Williams’s ascent to the helm of Givenchy marks a new era in the ever-evolving definition of fashion designer. Clare Waight Keller spent the past two and a half years bringing a bourgeois sensibility to Givenchy, with mussy ’90s menswear and a celebrated couture atelier, but under its previous creative director, Riccardo Tisci, Givenchy was the first big house to see the wisdom (and value) in marrying streetwear and luxury fashion. That’s a reputation that Williams seems poised to carry forward, but he can be expected to put his own twist on the idea. Because Williams is emblematic of a new breed of impresario, the DJ-designer-merch maker-coolhunter who is as fluent in savvy marketing as he is in fashion design. He is an expert at creating not simply the full look, but the whole visual universe, studded with characters, a killer soundtrack, the right accessories, and the best partners: along the way, he also worked with Hood by Air, Supreme, Stussy, and Nike.

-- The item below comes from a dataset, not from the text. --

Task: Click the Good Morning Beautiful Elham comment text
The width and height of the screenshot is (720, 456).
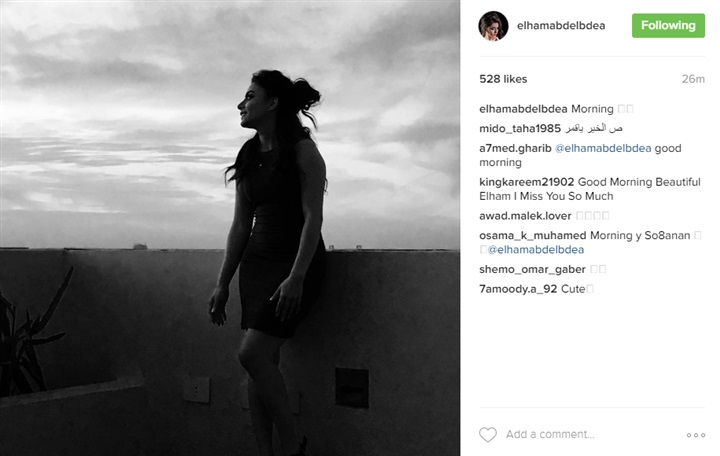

To trace Williams’s career is to trace fashion’s most notable subcultures over the past decade and a half. While the appointment of Williams certainly represents a shift in direction from Waight Keller, it’s also a return to form for a fashion brand that spent the 2010s at the center of culture, dressing Kanye West and creating some of the luxury world’s first must-have sneakers. As the fashion world struggles to chart a way forward amid coronavirus, the environmental crisis, and a historic fight for civil rights, Williams picks up where Tisci left off, when fashion represented popular culture at its zenith, and where creative risks, if ventured, required a celebrity cosign.

The Early Years: 1985-2005

Williams, who grew up in Pismo Beach, California, dropped out of the University of California, Santa Barbara, after one semester spent studying art, opting instead to hang in Los Angeles, helping a friend with his denim line and becoming a regular in that city’s club scene. It was while he was out clubbing that he met his wife Jennifer, with whom he moved to New York three months later. He applied to study fashion at Parsons, but was rejected. (Never give up on your dreams!) He became a regular in that city’s club scene, too—this was in the mid-2000s, a golden age for New York’s bottle service nightlife—which is allegedly where he met Stefani Joanne Angelina Germanotta, whom you may know as Lady Gaga.

Go (Kanye) West, Young Man: 2008

Williams moved back to Los Angeles about a year and half later, where he met Kanye West’s then-stylist, who asked him to make the LED jacket with West’s then-creative director Willo Perron that the rapper wore to the 2008 Grammy Awards. (A work of goth apocalyptica: you can see shades of the glossy, hard-edged Gaga to come.) He later served as the art director for West’s creative company DONDA.